It was past midnight when Burgess staggered to the door.
“What say we meet over Christmas?”
“‘Fraid not, Guy. I’m leaving for Berlin as soon as I can get a flight. The air corridor is rather crowded at the moment as you may imagine.”
“Berlin? What’s in Berlin?”
Troy was never going to answer that.
Burgess stood in the doorway looking up at a clear, cold winter sky.
“No raid tonight. Makes a change.”
“The war’s been over three years, Guy.”
He twitched. Shook his head as though trying to dislodge an insect from his hair.
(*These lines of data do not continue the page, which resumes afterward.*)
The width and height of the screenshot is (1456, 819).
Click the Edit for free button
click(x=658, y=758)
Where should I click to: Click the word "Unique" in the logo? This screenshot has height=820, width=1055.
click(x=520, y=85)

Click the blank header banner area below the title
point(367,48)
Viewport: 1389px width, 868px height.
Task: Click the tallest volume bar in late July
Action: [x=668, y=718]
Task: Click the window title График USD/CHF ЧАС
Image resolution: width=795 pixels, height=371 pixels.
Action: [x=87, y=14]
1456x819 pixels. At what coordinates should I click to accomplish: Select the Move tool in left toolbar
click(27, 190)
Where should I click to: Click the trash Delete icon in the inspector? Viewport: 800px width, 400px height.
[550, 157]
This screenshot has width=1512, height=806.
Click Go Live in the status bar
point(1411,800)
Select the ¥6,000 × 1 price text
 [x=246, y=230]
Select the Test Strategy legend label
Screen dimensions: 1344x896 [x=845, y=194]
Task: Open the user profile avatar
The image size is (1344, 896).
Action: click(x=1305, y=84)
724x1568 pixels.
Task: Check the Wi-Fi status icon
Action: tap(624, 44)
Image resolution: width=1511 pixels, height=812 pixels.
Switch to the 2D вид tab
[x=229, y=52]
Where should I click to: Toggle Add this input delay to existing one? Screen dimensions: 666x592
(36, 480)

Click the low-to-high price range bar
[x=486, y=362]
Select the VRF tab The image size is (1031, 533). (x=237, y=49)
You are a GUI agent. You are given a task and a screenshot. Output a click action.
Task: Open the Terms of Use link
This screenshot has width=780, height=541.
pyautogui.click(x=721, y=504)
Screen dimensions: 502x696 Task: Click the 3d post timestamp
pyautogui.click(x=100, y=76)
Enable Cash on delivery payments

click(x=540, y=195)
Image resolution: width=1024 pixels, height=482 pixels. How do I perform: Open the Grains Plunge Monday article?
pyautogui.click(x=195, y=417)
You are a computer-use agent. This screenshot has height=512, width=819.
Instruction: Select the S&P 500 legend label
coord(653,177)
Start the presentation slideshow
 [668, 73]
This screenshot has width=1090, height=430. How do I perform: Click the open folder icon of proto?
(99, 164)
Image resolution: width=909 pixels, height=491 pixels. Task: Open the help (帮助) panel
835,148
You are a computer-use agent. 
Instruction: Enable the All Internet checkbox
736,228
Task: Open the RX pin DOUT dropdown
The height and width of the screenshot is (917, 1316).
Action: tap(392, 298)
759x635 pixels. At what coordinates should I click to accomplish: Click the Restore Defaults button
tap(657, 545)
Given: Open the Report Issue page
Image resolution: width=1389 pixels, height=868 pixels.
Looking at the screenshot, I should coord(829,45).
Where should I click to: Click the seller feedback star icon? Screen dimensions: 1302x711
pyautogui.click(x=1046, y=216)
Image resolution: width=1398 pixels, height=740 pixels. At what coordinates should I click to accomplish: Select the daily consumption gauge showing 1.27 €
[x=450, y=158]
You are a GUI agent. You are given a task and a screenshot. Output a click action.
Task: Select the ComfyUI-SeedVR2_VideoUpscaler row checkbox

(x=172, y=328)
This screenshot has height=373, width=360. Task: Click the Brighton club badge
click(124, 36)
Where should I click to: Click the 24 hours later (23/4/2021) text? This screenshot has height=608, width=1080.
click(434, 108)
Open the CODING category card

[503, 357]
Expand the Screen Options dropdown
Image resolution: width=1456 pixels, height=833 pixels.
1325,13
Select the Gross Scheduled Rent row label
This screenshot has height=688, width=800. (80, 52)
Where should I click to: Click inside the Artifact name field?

“Eh? What? Bloody hell, so it has. Must be more pissed than I thought. Who’d ever have thought we’d end up missing the war? Hot war … cold war … that’s a joke … this isn’t a cold war … it’s a lukewarm egg custard of a war.”
Burgess trundled off down the yard towards St. Martin’s Lane, to the corner where Ruby the Prostitute had stood until a matter of weeks ago—unsteady on his feet, happy as a newt.
If there really had been a raid on, Troy would have left him on the sofa under an eiderdown rather than booting him out on a cold December night. But there wasn’t. There might never be again, and Troy saw no reason to take him in.
As Burgess turned the corner Troy wondered if, this time, he might actually have seen the last of him.